◆ Exercise brief: Rewrite the stretch from the start of the records through the line that contains "click(x=1269, y=50)", changing "Instruction" to "Command" and leaving everything else as it is.

◆ Exercise data:
----------------------------------------

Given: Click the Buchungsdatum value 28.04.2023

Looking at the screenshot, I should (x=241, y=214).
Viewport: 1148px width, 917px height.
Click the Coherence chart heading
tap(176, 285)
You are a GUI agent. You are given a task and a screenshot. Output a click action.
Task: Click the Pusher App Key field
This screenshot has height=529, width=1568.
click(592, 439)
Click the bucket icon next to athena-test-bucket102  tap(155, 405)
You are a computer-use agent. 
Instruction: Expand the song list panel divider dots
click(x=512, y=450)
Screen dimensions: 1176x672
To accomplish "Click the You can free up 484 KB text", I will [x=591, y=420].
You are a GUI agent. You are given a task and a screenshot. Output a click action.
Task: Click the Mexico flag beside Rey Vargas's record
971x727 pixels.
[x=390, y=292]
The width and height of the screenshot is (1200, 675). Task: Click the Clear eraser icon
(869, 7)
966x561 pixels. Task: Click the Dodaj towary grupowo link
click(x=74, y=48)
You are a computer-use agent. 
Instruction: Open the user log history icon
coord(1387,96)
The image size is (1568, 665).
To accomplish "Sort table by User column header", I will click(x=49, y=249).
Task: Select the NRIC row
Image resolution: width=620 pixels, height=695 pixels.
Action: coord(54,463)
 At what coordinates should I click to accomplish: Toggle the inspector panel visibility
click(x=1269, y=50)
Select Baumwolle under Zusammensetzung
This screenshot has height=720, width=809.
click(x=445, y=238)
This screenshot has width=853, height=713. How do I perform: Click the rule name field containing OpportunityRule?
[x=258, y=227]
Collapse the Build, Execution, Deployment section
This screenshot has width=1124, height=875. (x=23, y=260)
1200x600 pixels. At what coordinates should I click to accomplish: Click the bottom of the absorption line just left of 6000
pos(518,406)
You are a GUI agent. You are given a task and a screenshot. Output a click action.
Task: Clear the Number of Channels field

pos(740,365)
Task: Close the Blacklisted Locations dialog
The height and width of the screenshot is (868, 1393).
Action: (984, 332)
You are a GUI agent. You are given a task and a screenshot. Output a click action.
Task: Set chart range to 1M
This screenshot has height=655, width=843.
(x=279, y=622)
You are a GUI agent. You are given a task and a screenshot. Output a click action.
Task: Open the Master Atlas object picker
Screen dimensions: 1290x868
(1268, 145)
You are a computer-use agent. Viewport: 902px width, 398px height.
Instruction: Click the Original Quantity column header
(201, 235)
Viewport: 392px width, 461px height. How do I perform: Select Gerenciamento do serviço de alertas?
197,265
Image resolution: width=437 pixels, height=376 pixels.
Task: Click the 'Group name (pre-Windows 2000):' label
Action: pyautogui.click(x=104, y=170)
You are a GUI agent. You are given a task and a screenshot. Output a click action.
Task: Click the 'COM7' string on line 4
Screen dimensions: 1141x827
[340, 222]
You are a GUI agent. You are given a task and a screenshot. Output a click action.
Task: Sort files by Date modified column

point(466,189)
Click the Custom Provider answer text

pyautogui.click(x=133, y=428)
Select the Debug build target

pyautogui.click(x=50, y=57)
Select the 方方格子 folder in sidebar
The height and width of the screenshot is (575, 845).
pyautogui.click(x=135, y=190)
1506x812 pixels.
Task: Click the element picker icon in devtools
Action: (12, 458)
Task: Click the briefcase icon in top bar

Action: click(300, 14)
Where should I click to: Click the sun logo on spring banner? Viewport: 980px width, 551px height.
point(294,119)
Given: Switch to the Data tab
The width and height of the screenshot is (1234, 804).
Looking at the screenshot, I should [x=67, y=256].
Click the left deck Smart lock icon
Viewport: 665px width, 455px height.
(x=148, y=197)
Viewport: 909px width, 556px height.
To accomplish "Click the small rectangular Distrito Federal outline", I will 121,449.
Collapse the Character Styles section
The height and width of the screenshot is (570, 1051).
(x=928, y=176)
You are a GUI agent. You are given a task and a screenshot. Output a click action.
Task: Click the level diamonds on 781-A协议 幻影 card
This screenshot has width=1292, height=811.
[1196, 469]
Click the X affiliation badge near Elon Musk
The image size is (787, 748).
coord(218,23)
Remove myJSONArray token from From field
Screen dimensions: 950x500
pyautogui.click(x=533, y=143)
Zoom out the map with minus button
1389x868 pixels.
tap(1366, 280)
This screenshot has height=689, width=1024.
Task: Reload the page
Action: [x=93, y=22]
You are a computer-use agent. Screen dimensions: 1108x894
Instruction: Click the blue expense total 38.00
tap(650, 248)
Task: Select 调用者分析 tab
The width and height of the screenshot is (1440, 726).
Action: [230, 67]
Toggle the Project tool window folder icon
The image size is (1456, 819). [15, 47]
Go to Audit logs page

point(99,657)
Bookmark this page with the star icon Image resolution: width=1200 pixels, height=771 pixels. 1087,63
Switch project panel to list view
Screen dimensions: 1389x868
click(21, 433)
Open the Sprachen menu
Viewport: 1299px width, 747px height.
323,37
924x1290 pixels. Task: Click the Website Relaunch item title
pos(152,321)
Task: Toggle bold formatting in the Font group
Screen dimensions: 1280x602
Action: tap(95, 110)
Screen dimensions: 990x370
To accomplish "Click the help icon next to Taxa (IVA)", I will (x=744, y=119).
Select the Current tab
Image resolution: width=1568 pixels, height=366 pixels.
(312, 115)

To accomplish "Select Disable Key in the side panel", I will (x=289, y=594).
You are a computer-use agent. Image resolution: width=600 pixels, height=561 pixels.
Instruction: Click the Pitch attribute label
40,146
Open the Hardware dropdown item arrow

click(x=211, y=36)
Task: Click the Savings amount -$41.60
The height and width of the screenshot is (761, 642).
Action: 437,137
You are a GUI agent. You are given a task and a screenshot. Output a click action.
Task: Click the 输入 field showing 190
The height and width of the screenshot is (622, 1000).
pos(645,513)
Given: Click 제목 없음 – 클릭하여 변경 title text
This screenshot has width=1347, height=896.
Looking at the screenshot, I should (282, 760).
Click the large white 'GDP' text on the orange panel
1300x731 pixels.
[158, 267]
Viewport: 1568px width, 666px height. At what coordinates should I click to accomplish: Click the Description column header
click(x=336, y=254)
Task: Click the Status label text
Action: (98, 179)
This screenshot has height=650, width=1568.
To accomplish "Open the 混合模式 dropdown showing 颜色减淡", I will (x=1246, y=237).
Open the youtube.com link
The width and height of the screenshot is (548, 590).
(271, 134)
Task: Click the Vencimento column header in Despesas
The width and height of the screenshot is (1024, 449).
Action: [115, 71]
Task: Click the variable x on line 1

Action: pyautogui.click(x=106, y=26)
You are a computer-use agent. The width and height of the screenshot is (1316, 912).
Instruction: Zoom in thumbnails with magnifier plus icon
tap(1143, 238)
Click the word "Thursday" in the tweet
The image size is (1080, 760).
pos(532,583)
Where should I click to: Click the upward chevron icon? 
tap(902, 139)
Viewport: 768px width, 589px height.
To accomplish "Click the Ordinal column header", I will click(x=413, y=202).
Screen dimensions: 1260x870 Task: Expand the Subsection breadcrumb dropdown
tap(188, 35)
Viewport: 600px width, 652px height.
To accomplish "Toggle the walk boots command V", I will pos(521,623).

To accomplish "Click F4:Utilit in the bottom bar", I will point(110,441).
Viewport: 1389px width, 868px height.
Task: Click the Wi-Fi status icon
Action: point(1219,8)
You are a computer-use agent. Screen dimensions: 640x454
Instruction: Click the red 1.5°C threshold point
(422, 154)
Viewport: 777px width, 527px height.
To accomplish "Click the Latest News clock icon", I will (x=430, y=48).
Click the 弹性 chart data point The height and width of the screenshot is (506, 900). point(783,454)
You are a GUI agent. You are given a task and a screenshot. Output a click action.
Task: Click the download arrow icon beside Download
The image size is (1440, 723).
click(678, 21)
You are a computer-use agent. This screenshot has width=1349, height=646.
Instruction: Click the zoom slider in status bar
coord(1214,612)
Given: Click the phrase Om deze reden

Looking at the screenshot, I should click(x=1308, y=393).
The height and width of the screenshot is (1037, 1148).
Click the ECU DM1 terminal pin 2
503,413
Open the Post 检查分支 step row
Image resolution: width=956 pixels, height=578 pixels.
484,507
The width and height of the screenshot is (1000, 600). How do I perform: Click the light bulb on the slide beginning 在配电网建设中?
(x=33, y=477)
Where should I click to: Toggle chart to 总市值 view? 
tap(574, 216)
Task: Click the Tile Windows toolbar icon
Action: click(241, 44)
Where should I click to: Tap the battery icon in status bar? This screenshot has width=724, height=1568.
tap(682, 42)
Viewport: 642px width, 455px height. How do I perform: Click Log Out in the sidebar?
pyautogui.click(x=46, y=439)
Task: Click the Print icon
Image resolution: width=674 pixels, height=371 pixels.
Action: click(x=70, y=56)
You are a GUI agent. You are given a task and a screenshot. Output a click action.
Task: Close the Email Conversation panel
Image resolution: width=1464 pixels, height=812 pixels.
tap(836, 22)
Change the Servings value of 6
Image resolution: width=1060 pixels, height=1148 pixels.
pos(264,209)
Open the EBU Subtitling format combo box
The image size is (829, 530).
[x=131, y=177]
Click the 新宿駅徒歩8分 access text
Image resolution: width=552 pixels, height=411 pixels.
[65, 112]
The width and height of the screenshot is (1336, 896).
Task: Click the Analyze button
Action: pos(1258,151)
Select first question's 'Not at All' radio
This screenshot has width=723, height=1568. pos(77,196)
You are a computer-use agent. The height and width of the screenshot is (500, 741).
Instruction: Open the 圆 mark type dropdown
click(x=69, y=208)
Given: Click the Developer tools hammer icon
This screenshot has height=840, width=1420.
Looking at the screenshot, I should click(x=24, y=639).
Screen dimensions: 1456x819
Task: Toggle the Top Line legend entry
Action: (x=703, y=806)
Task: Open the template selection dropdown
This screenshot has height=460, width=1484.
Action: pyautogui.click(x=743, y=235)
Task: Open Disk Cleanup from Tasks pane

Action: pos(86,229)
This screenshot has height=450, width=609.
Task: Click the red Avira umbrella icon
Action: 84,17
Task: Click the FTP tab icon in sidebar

----------------------------------------

◆ Expected answer:
Given: Click the Buchungsdatum value 28.04.2023

Looking at the screenshot, I should (x=241, y=214).
Viewport: 1148px width, 917px height.
Click the Coherence chart heading
tap(176, 285)
You are a GUI agent. You are given a task and a screenshot. Output a click action.
Task: Click the Pusher App Key field
This screenshot has height=529, width=1568.
click(592, 439)
Click the bucket icon next to athena-test-bucket102  tap(155, 405)
You are a computer-use agent. 
Command: Expand the song list panel divider dots
click(x=512, y=450)
Screen dimensions: 1176x672
To accomplish "Click the You can free up 484 KB text", I will [x=591, y=420].
You are a GUI agent. You are given a task and a screenshot. Output a click action.
Task: Click the Mexico flag beside Rey Vargas's record
971x727 pixels.
[x=390, y=292]
The width and height of the screenshot is (1200, 675). Task: Click the Clear eraser icon
(869, 7)
966x561 pixels. Task: Click the Dodaj towary grupowo link
click(x=74, y=48)
You are a computer-use agent. 
Command: Open the user log history icon
coord(1387,96)
The image size is (1568, 665).
To accomplish "Sort table by User column header", I will click(x=49, y=249).
Task: Select the NRIC row
Image resolution: width=620 pixels, height=695 pixels.
Action: coord(54,463)
 At what coordinates should I click to accomplish: Toggle the inspector panel visibility
click(x=1269, y=50)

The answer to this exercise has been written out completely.